WORK TO DO: Pick out every line below that contains the string "width", and copy each one. Case counts.

## Begin RECORDS SUPPLIED

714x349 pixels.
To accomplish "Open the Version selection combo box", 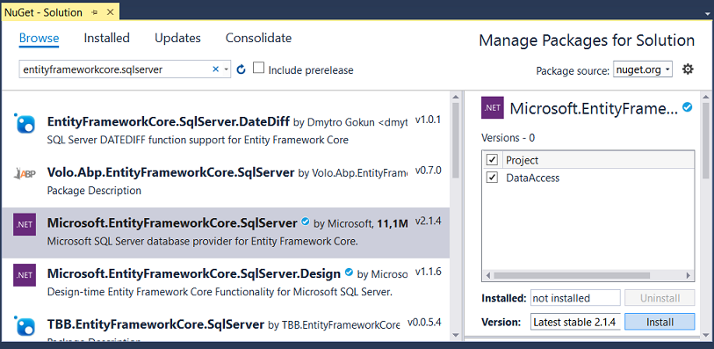I will click(x=575, y=322).
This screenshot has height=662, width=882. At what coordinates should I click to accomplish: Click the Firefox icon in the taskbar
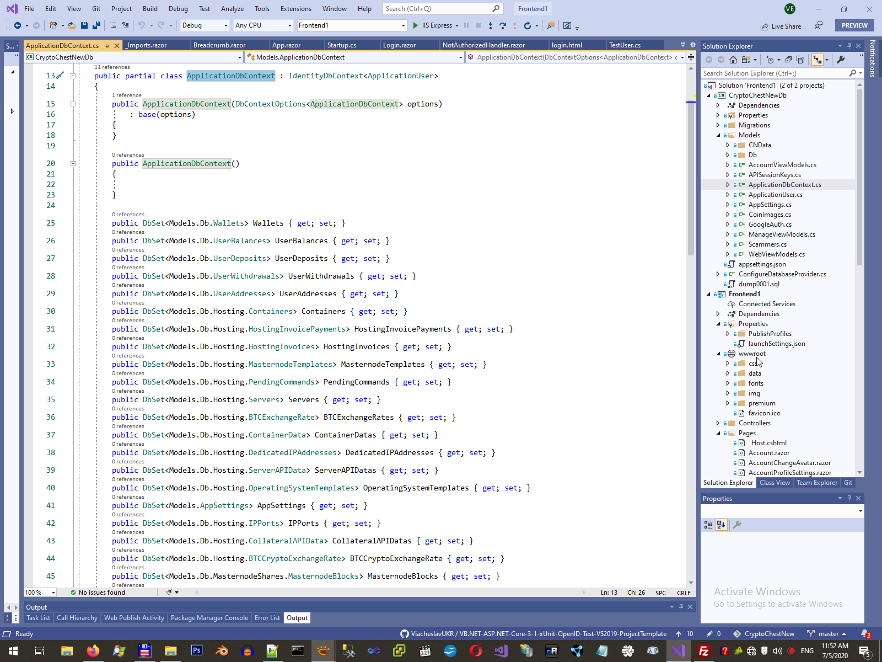[93, 651]
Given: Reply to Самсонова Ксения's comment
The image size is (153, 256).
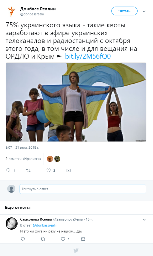Looking at the screenshot, I should click(23, 239).
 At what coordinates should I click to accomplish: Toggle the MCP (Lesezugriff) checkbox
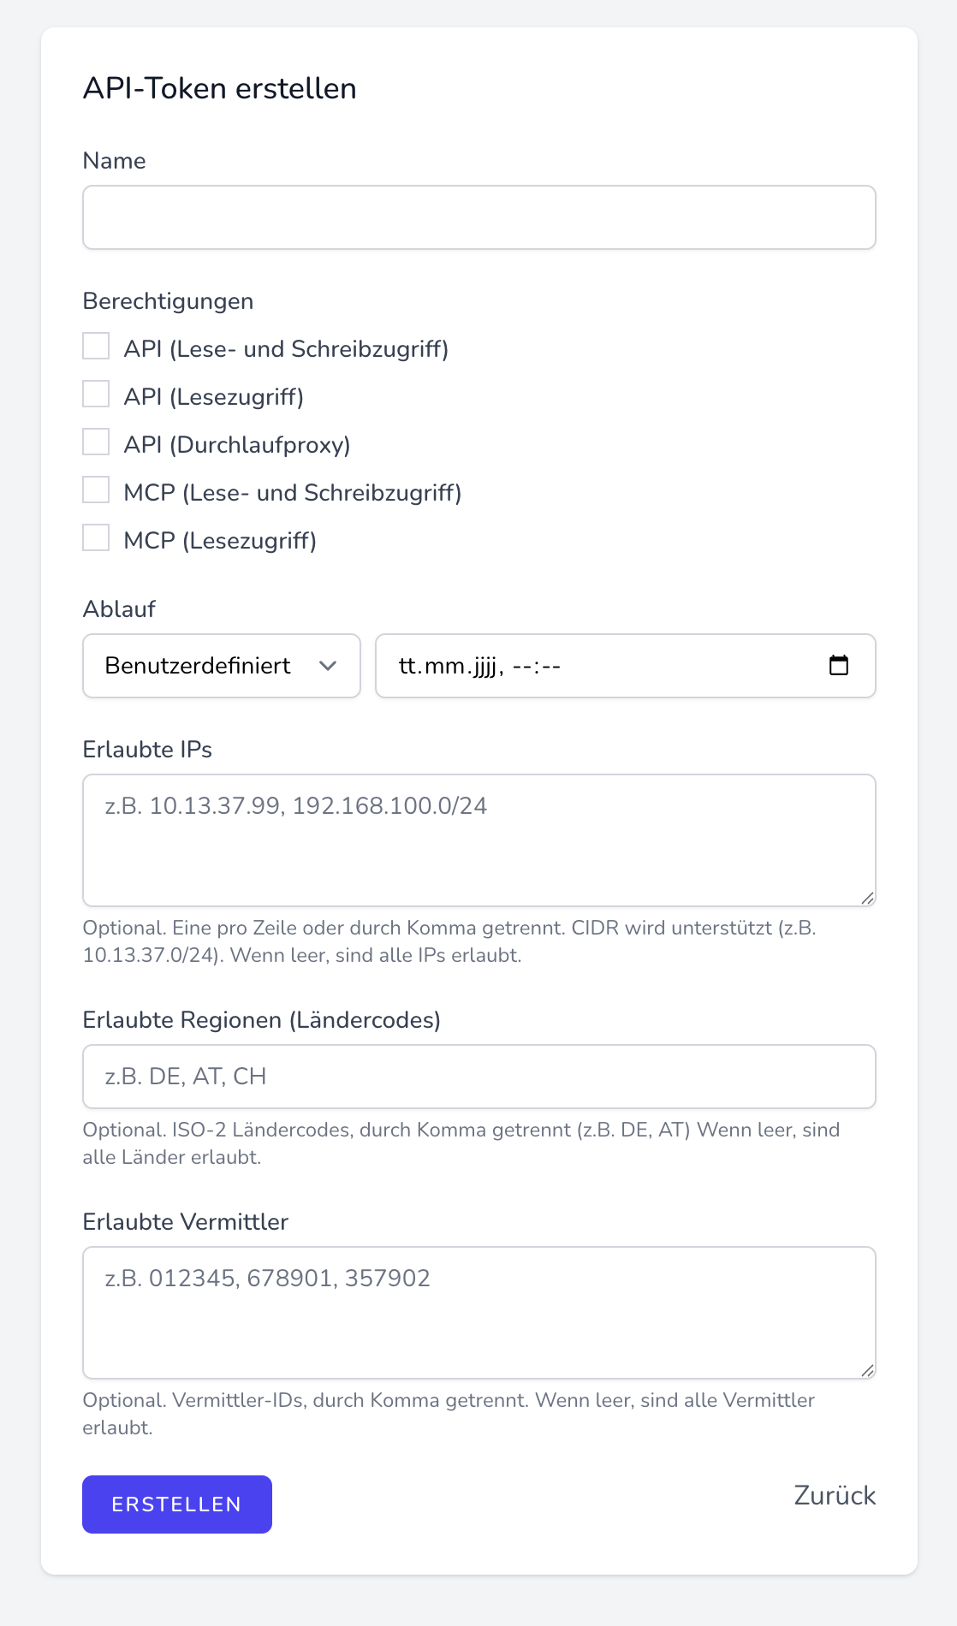96,538
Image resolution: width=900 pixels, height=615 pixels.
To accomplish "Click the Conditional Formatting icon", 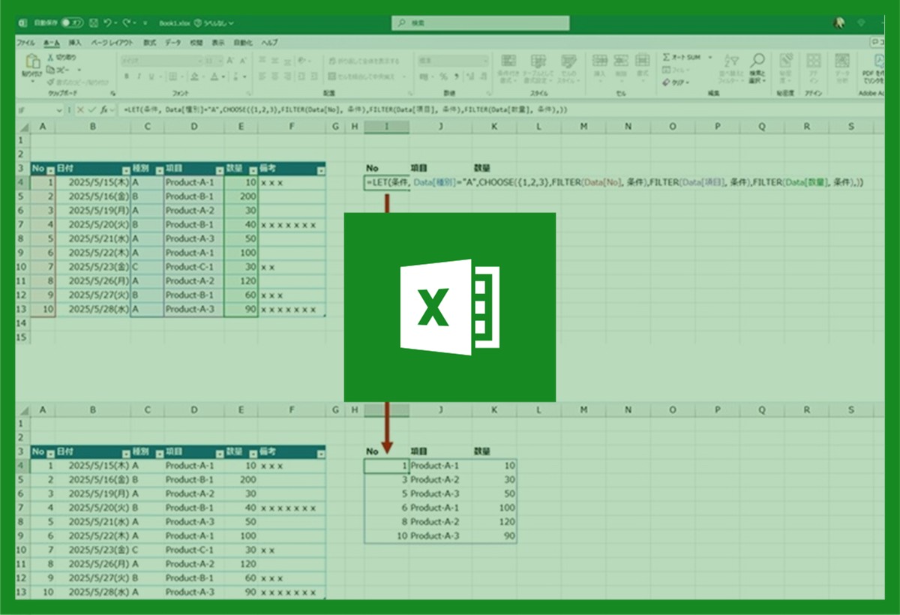I will pos(509,62).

## End RECORDS SUPPLIED

SOLUTION:
This screenshot has height=662, width=882. At what coordinates should I click to accomplish: Click the Firefox icon in the taskbar
Image resolution: width=900 pixels, height=615 pixels.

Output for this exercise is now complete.